I can find no evidence of corrosion, melting, burning, or bare wires that would be causing my #24 fuse to blow every time I try to start the truck.

Please help I'm stumped.
 
Internal short in the starter. New starter.
 
This would cause the #24 fuse to blow every time? Is there a way to be certain that it is an internal short in the starter? Like I said, I can start the car using a screwdriver to jump across the two posts on the solenoid, so the starter is starting right?
 
When you jump the poles at the relay on the fender well and start the truck does it still blow the fuse ? Or only when started at the key ?
I would make sure the back of the solenoid is firmly grounded metal to metal on the fender 1st. Then try again. You will see that it is mounted to a painted surface.
The screws running through it make the ground. I would sand down contact points for the bolts and nuts. If that fails check the following......

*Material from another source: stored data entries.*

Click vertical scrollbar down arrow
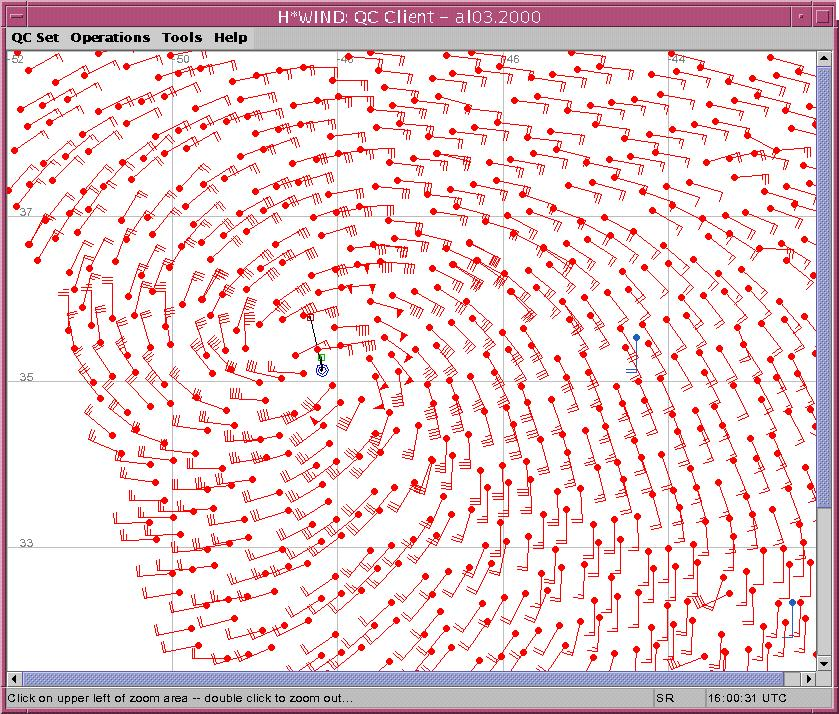The height and width of the screenshot is (714, 839). tap(824, 663)
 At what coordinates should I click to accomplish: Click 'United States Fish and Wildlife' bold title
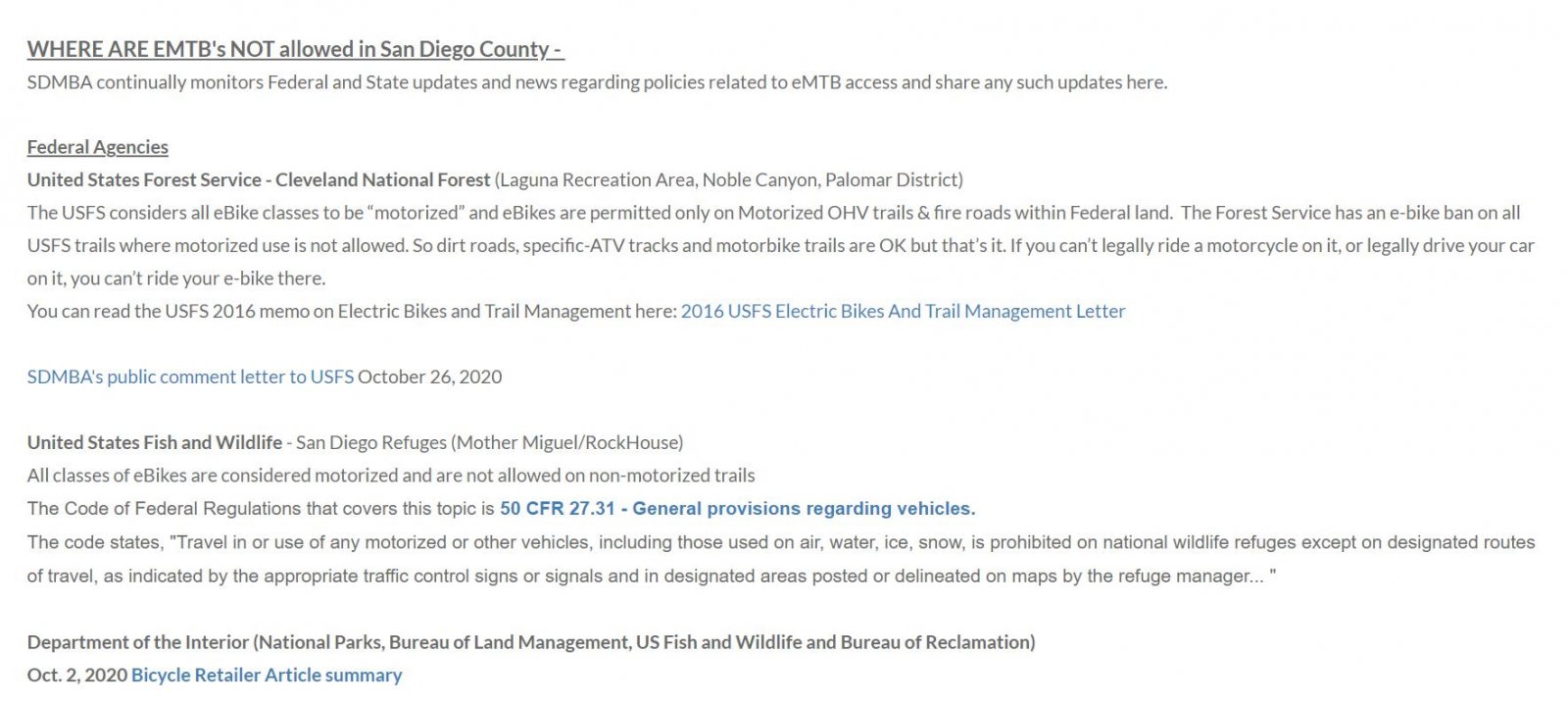pyautogui.click(x=155, y=442)
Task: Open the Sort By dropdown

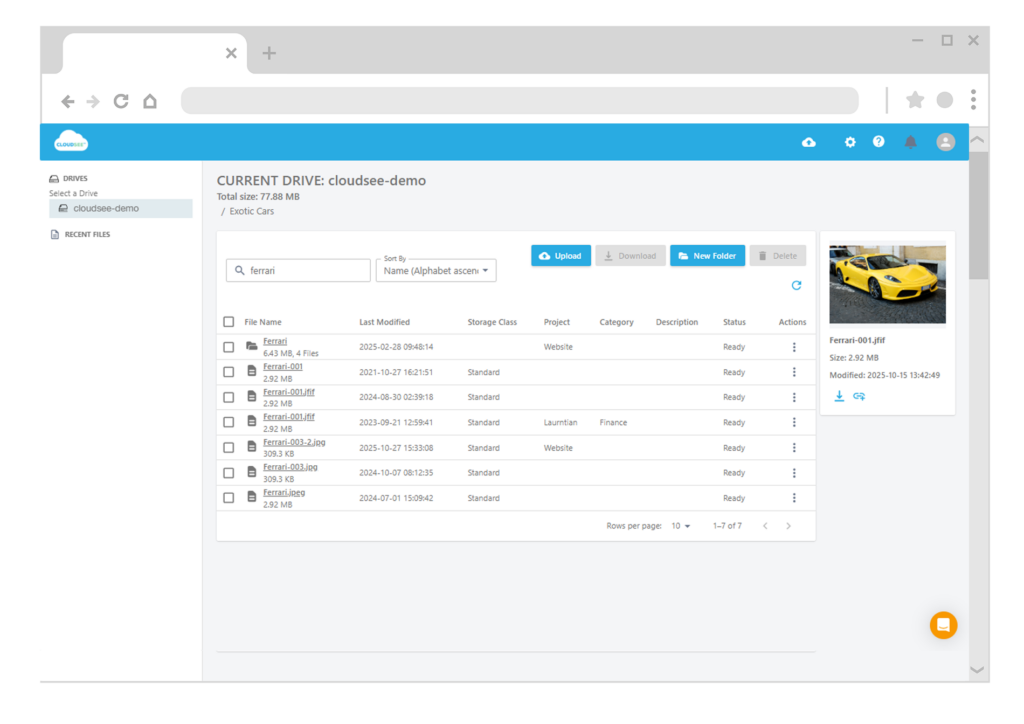Action: [x=436, y=270]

Check all major power wires and all major grounds.

There are around 10 major grounding points to check under the hood.
LH front of engine compartment below battery
LH side of upper radiator support
RH side of fire wall
Top center of left hand fender apron
Lower LH front of engine compartment on frame rail
RH side of engine compartment on upper fender apron
Lower LH front of engine compartment
Behind LH cowl panel
Behind RH cowl panel
Relay/solenoid to fender ground.



Check power wires to
battery
starter relay
alternator
engine compartment fuse/relay box
instrument cluster
in cab fuse panel
ignition switch.


If you come up empty handed try a new starter.
 
Last edited:
No the fuse does not blow when i jump across the relay, only when I use the key and start like normal.

Thank you for the other info, I will check those and report back.
 
Have you or any one else wired up a stereo system to it recently ?
Big amp or any thing ? Security system ? Power accessories ?
 
Have you or any one else wired up a stereo system to it recently ?
Big amp or any thing ? Security system ? Power accessories ?

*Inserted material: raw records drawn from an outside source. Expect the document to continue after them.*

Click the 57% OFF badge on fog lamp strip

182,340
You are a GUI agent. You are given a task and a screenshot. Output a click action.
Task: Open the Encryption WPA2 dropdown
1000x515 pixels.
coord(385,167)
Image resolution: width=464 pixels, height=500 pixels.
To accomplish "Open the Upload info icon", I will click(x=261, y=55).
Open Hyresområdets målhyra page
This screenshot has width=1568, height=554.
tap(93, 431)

Stereo hasn't been changed in years. The wife drove the car to work this weekend and made it home Sunday evening. I go to get in the car Monday morning and no start. The truck does have a factory amp behind the passenger seat for the audio( I think thats what it is), an alarm system, and all power accessories(window, mirrors, etc.)
 
Check the security system wiring to the ignition.
Some times connections get loose and or wires break causing positive grounds. Since it only happens when the key is turned its more then likely in the ignition wire some where.
 
Check the security system wiring to the ignition.
Some times connections get loose and or wires break causing positive grounds. Since it only happens when the key is turned its more then likely in the ignition wire some where.

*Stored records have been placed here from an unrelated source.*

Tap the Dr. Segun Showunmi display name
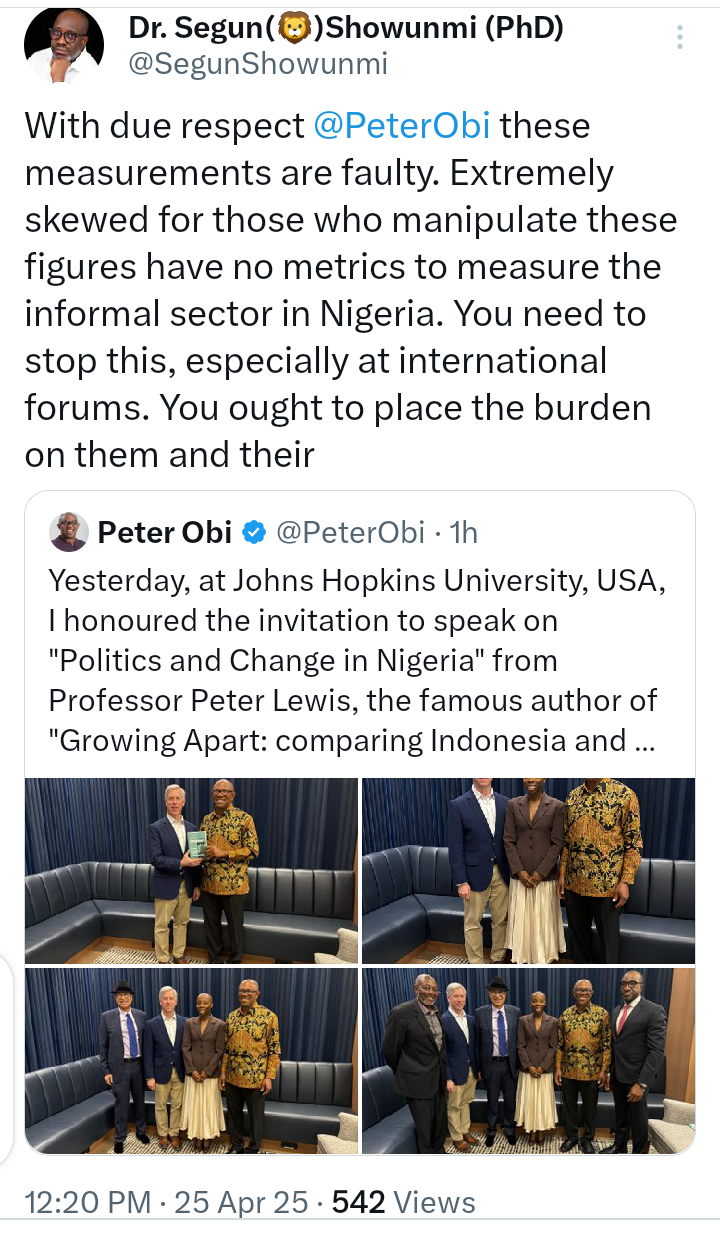 [x=346, y=29]
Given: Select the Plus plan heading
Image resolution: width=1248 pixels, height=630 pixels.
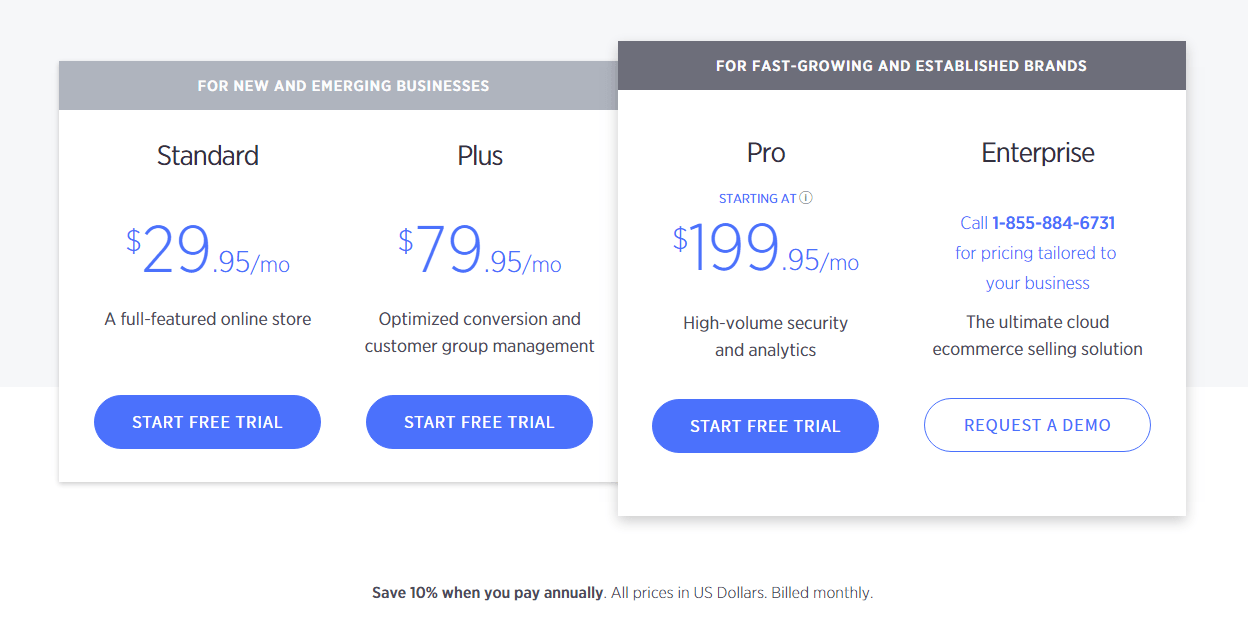Looking at the screenshot, I should (480, 155).
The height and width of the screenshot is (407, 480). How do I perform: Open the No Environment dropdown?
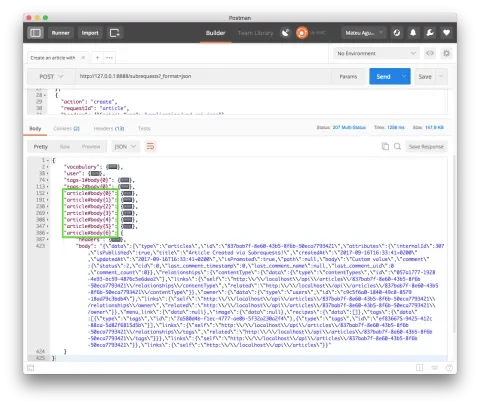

I looked over all the wiring around the ignition and even pulled the key lock cylinder. Didn't see anything that could be the culprit. Also when I just turn the key without depressing the clutch the fuse does not blow, it's only when I actually start the car up normally by depressing the clutch that the fuse blows.
 
Take a look at your clutch interlock switch circuit. You likely have a power wire grounding out when the clutch is pushed in.
 
When you replaced the clutch interlock switch did you see any burnt wires or possible nasties lurking ?
If you checked all grounds and positive connections, fuse boxes, and obvious wiring then like Red says.. thats about the only thing it could be if it only happens when the clutch pedal is depressed.
 
Take a look at your clutch interlock switch circuit. You likely have a power wire grounding out when the clutch is pushed in.

I did not see anything wrong when I replaced the clutch/starter switch as far as wiring or anything wrong with the harness that clipped onto it. Is the clutch interlock switch circuit not the same as the piece I already replaced? If it isn't what would this look like, or would my Haynes manual have anything to say about it?

Thanks for all the responses everyone.
 
Look at the wiring, not the switch. It will likely be on the output side of the switch. Check any wiring that passes through any panel. You may have a wire that's pinched and grounding out.
 
Was out of town for the rest of the week and will hopefully be trying the things suggested here this week weather permitting. I will report back my findings.